Motivation: In recent years, there has been an increasing interest in using common single-nucleotide polymorphisms (SNPs) amassed in genome-wide association studies to investigate rare haplotype effects on complex diseases. Evidence has suggested that rare haplotypes may tag rare causal single-nucleotide variants, making SNP-based rare haplotype analysis not only cost effective, but also more valuable for detecting causal variants. Although a number of methods for detecting rare haplotype association have been proposed in recent years, they are population based and thus susceptible to population stratification.

Results: We propose family-triad-based logistic Bayesian Lasso (famLBL) for estimating effects of haplotypes on complex diseases using SNP data. By choosing appropriate prior distribution, effect sizes of unassociated haplotypes can be shrunk toward zero, allowing for more precise estimation of associated haplotypes, especially those that are rare, thereby achieving greater detection power. We evaluate famLBL using simulation to gauge its type I error and power. Compared with its population counterpart, LBL, highlights famLBL’s robustness property in the presence of population substructure. Further investigation by comparing famLBL with Family-Based Association Test (FBAT) reveals its advantage for detecting rare haplotype association.

Detecting Rare Associated Haplotypes from Independent Case, Control and Family Trio Data: Combined Logistic Bayesian Lasso

The Genome Wide Association Study (GWAS) has brought some successes regarding the genetic mechanism of disease development: by now, it has identified more than 5,000 SNPs associated with more than 200 common diseases.
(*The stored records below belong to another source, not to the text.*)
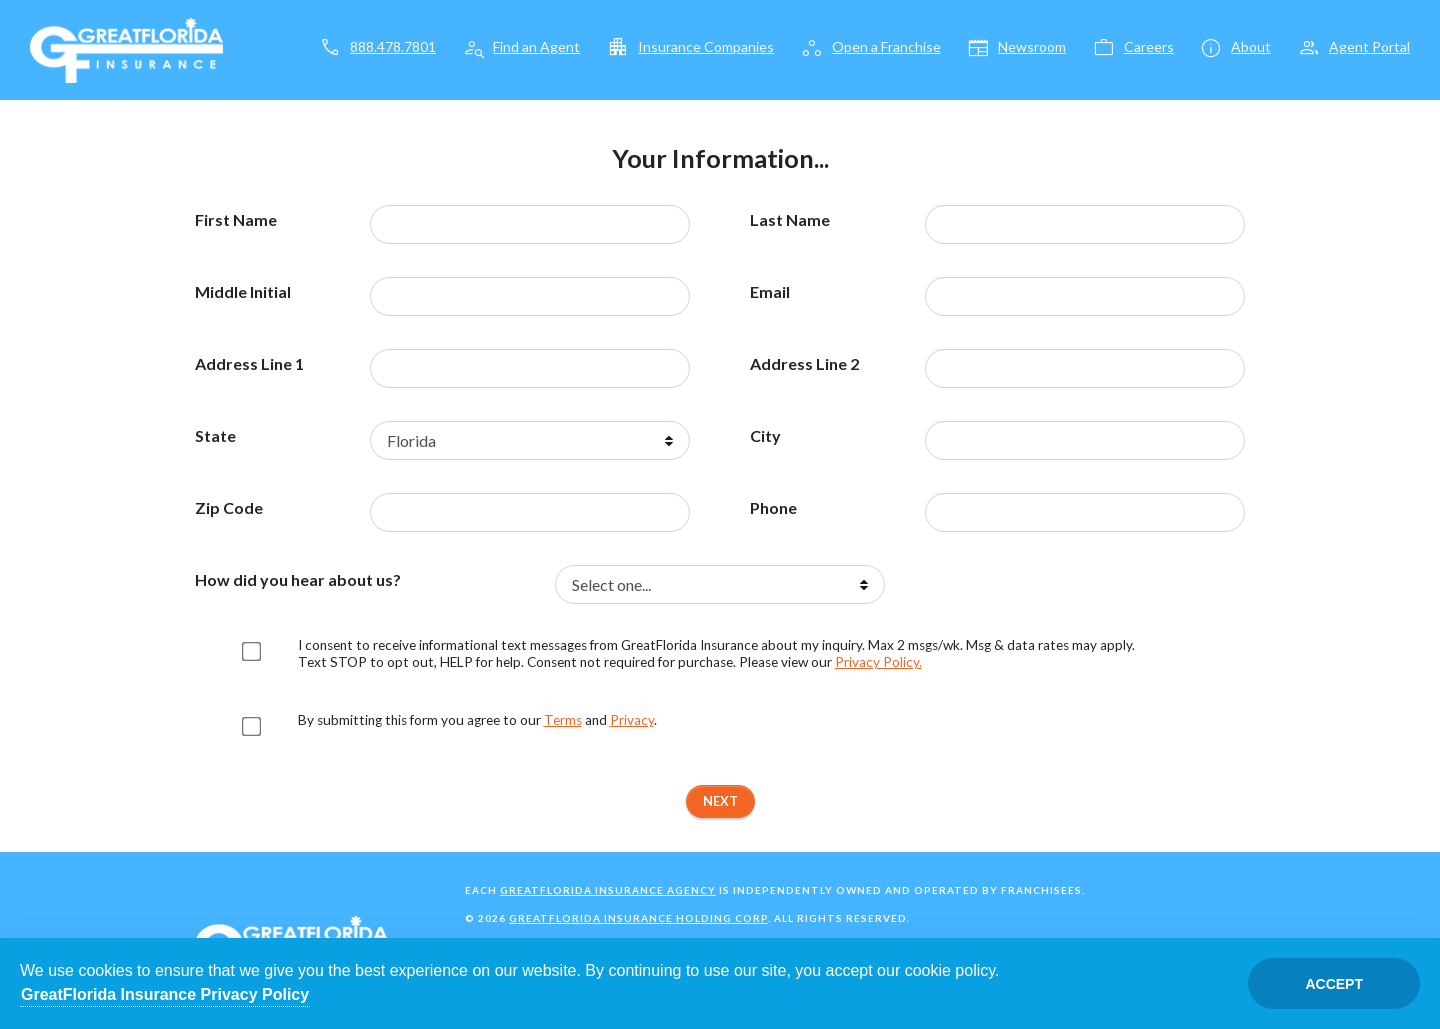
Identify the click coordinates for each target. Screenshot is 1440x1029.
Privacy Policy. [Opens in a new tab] (878, 662)
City (765, 436)
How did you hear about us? (298, 580)
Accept (1334, 984)
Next (720, 801)
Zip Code (229, 508)
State (215, 436)
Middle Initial (243, 292)
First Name (236, 220)
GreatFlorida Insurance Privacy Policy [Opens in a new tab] (165, 994)
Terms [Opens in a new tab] (563, 720)
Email (770, 292)
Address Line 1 (249, 364)
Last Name (790, 220)
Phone (773, 508)
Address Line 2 (804, 364)
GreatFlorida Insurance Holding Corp (638, 918)
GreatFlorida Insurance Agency (608, 890)
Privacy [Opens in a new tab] (632, 720)
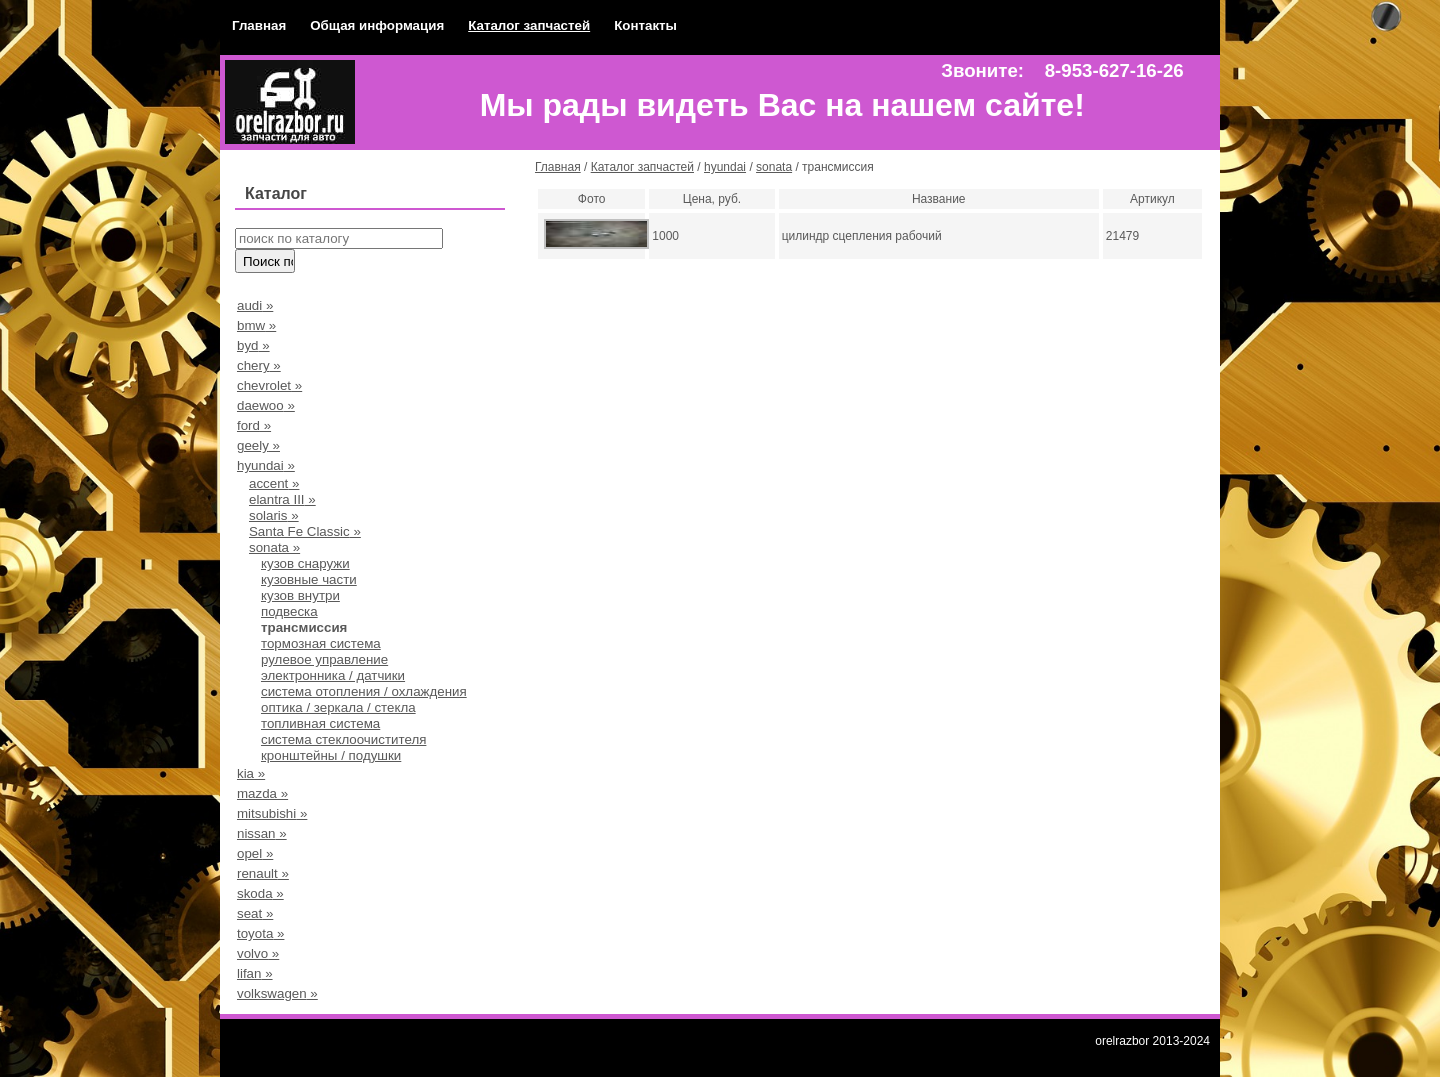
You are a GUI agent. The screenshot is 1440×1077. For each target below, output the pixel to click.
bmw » (256, 325)
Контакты (645, 25)
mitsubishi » (272, 813)
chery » (259, 365)
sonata (774, 167)
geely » (258, 445)
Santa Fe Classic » (305, 531)
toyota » (260, 933)
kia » (251, 773)
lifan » (255, 973)
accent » (274, 483)
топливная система (320, 723)
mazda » (262, 793)
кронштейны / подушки (331, 755)
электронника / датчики (333, 675)
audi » (255, 305)
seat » (255, 913)
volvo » (258, 953)
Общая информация (377, 25)
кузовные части (309, 579)
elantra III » (282, 499)
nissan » (262, 833)
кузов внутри (300, 595)
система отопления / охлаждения (364, 691)
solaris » (274, 515)
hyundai (725, 167)
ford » (254, 425)
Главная (259, 25)
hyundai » (266, 465)
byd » (253, 345)
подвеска (289, 611)
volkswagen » (277, 993)
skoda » (260, 893)
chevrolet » (269, 385)
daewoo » (266, 405)
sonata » (274, 547)
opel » (255, 853)
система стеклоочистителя (343, 739)
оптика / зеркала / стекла (338, 707)
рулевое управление (324, 659)
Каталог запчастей (529, 25)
However, most detected SNPs from GWAS are of moderate and mini effect sizes, and they suffer from “missing heritability”, a problem where a large portion of expected genomic variability is unexplained by the observed genomic variants. A popular theory that explains missing heritability is the Common Disease Rare Variant Hypothesis (CDRV), which states that the genetic cause of the disease can be comprised of multiplicity of rare variants with high penetrance [Manolio et al., 2009]. The association between diseases and rare variants is usually difficult to be detected due to the large noise resulted from variants’ low frequencies, but the introduction of penalization methods such as Lasso makes it possible to identify such association. Moreover, the variants of interest don’t have to be single nucleotide variants. In fact, the haplotype variants are of more interesting side as the allele in close loci tend to act together. Several methods have been developed in recent years to reveal rare associated haplotypes. Biswas ’s Logistic Bayesian Lasso (LBL) [Biswas and Lin, 2012] works on independent case/control data and Wang’s family triad Logistic Bayesian Lasso (famLBL) [Wang and Lin, 2014] caters to family trio data. In real application, many data sets provide both case/control and family trio data, and focusing on only one type of data means abandoning valuable information. Here, we develop a new logistic Bayesian Lasso method (called combined logistic Bayesian Lasso, or cLBL) that can jointly analyze the two data types. Our simulation shows cLBL provides higher statistical power compared with LBL and famLBL. When applied to Framingham Heart Study (FHS), cLBL detects quite a few associated haplotypes that are otherwise insignificant under both LBL and famLBL.

Analysing Rare Variants Using Families in Large Whole Genome Sequencing Data

Advances in genomics have led a substantial increase in the availability of whole genome sequencing data, which allows us to identify rare variants associated with complex traits and potentially seek for an alternative explanation of “missing heritability”. Many statistical methods for analysing rare variant association have been developed, but these statistical methods have mainly focused on weighting rare variants using genome annotation. In this talk, I will discuss the ways in which traditional linkage information from family data can help in prioritizing rare variants, which is independent from genome annotation. I will use both simulations and real whole genome sequencing data to illustrate that family data can improve statistical power to detect rare variant associations.